Before weary commuters embrace Metrorail to Dulles at any cost, remember how high "any cost" can climb, as with the Greenway Toll Road. We need to make sure that the public, not just government is represented in these so called public-private partnerships.

Toll roads, HOT lanes and Metrorail all create a type of monopoly. Monopolies such as utilities are usually closely monitored to protect the interest of consumers or the public. Private ownership of roads leaves the consumer/commuter at the mercy of the investor, unrestrained by a competitive marketplace and inadequately governed by the State Corporation Commission, as seen in the massive toll increases the SCC recently approved for the Greenway toll road.

Combining businesses' profit motive, unrestricted by a competitive marketplace, with Richmond's disinterest in paying for roads and Metro's lack of fiscal responsibility, combines the worst of private industry and government control and ultimately leaves the consumer – both commuters and taxpayers - to bear the cost.

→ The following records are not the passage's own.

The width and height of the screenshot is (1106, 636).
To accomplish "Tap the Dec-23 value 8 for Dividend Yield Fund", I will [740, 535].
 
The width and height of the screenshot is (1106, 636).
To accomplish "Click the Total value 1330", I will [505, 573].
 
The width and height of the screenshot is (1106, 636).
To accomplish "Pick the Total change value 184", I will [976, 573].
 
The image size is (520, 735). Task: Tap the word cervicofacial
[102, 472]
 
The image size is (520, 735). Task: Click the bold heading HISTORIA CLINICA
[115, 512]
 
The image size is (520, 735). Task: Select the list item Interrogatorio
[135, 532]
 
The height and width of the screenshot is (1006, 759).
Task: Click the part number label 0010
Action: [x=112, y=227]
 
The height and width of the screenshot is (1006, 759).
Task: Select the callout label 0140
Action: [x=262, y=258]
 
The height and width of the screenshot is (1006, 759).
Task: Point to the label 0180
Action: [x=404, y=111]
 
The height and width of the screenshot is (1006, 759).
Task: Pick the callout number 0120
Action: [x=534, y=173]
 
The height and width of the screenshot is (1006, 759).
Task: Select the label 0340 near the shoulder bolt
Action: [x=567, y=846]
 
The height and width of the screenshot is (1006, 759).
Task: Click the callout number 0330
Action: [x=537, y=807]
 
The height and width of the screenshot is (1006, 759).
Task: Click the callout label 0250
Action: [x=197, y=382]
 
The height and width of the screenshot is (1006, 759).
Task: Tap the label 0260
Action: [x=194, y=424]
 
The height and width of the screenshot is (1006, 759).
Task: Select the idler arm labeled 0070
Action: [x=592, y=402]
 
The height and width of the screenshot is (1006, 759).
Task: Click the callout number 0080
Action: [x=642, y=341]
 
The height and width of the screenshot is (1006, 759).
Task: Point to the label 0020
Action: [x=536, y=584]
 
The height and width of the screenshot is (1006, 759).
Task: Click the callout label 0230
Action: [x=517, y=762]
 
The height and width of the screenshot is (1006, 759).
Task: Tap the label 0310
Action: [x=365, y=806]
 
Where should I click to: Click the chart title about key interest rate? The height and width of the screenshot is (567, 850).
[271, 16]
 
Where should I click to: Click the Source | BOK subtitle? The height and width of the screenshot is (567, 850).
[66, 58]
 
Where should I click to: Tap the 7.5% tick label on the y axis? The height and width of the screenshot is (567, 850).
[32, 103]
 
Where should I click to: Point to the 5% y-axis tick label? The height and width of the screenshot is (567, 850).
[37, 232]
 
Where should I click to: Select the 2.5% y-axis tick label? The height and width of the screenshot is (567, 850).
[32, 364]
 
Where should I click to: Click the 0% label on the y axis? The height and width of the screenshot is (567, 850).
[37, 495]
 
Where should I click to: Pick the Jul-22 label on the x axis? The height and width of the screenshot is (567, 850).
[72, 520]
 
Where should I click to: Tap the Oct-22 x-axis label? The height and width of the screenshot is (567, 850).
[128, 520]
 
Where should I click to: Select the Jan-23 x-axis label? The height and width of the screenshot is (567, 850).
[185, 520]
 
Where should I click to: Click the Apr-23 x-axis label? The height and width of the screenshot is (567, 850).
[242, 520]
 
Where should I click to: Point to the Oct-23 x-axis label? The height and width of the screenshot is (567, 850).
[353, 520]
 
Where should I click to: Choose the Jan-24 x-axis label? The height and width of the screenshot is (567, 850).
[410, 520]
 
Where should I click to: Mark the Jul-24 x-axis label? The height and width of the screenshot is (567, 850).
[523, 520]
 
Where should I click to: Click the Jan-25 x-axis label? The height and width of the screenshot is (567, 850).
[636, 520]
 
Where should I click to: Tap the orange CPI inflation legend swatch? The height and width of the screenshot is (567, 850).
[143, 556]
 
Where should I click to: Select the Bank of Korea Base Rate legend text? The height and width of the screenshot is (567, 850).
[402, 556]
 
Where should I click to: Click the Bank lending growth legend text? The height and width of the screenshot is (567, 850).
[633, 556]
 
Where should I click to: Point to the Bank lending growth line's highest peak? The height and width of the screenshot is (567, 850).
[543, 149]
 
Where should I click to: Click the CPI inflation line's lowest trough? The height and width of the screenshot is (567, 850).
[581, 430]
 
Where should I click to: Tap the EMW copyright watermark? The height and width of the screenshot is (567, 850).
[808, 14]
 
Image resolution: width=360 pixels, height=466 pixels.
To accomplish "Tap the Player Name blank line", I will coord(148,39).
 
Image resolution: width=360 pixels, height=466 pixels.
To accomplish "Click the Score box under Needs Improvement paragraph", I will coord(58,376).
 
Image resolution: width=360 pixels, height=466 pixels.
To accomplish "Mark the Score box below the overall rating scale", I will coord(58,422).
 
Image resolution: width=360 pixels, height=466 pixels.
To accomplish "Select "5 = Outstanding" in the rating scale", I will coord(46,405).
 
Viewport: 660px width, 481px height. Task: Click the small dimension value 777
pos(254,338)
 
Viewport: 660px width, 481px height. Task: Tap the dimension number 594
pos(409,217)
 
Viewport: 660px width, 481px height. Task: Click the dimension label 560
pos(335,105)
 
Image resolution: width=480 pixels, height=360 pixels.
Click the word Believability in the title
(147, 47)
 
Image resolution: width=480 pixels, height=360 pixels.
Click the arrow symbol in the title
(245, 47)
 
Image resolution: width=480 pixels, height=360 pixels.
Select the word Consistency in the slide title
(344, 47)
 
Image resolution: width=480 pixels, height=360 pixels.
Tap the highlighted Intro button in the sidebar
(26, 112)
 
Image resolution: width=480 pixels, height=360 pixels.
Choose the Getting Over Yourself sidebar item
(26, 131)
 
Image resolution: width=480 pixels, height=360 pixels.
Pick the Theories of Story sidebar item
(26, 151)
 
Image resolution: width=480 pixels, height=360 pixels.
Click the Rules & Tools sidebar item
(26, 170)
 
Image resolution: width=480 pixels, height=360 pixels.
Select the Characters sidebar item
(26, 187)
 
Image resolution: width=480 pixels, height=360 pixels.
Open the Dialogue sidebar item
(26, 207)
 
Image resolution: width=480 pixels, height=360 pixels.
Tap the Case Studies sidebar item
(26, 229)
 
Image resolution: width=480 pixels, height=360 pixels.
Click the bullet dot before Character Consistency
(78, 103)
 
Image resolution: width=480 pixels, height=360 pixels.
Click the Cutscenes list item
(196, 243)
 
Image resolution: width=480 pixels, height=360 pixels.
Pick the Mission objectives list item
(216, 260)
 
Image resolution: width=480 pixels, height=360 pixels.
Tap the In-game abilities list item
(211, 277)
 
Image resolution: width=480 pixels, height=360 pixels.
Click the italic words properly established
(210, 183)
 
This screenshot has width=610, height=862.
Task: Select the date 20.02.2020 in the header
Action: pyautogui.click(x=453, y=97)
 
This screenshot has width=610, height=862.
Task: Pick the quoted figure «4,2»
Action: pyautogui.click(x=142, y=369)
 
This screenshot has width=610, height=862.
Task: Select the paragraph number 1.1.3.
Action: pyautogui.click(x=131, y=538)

When the fares fail to meet operating expenses, Metro will look to federal, state, and local tax subsidies to make up for whatever monies cannot be squeezed directly out of the ridership, just as it does right now! The SCC will insure that the project is profitable for the investors, just as they did with the Greenway fares. Taxpayers and riders will both pay more.

A wiser plan involves using state funds to expand our highways and dramatically increase bus service to Dulles. It's not a "World Class" solution, but it provides more financial protection to both the taxpayers and riders. It's also faster and cheaper to build. Finally, it's a scalable and adaptable improvement to our transportation needs. Metrorail, due to its inflexible infrastructure, at a maximum can only handle a fixed number of eight-car trains per hour. Its passenger throughput is limited, irrespective of demand. As our region inevitably grows, new buses can always be added to meet growing demand. New and expanded roads are also dual-use, accommodating buses and other vehicles; rail is limited to handling trains. Bus routes are adjustable and can accommodate changes in population growth patterns as well as changes in employment concentrations. Once built, rail cannot be readjusted to meet changing demographics.

More roads and express bus service for Dulles airport is achievable and cost-effective for addressing a portion of our Northern Virginia transportation crisis.